Problem details: Copy the records from the line containing "Open the notifications (通知) bell icon" through the end of the records, both ends included, reproducing each line verbatim.

Dataset records
-- start --
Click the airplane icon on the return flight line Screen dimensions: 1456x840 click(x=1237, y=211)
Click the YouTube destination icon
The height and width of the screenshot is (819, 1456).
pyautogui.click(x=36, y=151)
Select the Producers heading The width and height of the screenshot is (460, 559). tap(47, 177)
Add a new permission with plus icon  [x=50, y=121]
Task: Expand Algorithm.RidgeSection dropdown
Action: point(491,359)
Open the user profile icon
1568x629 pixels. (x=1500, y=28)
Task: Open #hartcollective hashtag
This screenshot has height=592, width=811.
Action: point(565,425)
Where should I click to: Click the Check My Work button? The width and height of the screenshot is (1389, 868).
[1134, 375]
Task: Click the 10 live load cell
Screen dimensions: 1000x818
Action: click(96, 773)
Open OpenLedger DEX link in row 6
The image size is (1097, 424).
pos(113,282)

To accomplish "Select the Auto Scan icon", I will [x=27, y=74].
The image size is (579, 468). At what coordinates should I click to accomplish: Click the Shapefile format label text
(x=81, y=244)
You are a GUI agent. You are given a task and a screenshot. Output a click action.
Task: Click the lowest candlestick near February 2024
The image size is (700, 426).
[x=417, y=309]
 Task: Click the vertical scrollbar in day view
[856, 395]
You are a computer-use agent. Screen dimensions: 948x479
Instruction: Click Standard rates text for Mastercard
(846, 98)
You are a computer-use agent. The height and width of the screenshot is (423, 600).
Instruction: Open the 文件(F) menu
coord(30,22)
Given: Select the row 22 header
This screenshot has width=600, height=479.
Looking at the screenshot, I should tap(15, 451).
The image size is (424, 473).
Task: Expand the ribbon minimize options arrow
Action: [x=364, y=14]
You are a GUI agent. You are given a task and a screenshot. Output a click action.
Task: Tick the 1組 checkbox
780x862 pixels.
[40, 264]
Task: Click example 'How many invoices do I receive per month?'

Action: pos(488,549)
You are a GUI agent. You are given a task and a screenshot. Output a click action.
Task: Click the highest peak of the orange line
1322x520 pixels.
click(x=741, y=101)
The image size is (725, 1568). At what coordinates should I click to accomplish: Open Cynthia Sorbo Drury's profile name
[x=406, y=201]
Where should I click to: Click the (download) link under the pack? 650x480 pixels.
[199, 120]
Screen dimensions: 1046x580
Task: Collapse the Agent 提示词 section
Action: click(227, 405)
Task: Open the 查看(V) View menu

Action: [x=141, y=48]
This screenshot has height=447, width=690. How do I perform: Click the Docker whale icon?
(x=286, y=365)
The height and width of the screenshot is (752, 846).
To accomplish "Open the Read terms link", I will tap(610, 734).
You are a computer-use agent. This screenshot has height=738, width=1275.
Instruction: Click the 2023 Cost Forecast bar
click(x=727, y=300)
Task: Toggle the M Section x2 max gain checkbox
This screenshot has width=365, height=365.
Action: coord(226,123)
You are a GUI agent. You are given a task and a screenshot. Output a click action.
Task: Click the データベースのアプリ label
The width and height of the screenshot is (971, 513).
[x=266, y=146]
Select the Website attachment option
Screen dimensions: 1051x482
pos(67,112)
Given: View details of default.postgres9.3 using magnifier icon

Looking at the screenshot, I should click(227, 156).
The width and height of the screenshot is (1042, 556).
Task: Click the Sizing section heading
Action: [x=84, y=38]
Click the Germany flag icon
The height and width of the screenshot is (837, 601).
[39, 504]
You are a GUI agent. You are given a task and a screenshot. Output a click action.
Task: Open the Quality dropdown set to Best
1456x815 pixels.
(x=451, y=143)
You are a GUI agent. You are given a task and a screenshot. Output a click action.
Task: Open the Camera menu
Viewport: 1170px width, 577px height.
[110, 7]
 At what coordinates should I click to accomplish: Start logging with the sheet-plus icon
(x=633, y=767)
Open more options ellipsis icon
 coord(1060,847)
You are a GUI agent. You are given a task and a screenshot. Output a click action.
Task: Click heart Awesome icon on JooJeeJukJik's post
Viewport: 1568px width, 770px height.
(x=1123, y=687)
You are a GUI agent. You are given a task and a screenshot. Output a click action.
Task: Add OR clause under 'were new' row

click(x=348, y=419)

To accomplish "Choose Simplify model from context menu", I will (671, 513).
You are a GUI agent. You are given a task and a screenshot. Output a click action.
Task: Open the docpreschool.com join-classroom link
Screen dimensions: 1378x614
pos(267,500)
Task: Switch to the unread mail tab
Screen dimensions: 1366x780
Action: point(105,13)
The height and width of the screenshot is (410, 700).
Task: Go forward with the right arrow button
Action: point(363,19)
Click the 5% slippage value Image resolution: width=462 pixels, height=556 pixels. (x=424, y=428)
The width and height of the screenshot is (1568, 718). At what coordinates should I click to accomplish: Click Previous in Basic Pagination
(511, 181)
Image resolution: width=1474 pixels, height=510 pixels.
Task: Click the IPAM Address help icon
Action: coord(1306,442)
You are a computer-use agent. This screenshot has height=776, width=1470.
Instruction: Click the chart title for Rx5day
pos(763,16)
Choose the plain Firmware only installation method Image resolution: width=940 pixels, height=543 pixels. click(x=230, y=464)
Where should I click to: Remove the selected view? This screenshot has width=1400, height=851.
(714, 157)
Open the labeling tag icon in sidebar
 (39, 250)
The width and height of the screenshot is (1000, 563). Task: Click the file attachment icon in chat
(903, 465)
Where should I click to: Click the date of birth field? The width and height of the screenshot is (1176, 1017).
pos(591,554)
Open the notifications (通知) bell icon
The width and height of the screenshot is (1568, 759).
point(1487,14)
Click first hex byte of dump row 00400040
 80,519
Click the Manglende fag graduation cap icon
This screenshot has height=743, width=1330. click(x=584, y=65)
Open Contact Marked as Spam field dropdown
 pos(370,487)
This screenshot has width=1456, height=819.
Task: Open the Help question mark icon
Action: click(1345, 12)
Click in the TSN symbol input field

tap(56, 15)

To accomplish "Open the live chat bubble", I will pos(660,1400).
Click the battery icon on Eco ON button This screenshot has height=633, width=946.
-- end --
Exercise response:
Open the notifications (通知) bell icon
The width and height of the screenshot is (1568, 759).
point(1487,14)
Click first hex byte of dump row 00400040
 80,519
Click the Manglende fag graduation cap icon
This screenshot has height=743, width=1330. click(x=584, y=65)
Open Contact Marked as Spam field dropdown
 pos(370,487)
This screenshot has width=1456, height=819.
Task: Open the Help question mark icon
Action: click(1345, 12)
Click in the TSN symbol input field

tap(56, 15)

To accomplish "Open the live chat bubble", I will pos(660,1400).
Click the battery icon on Eco ON button This screenshot has height=633, width=946.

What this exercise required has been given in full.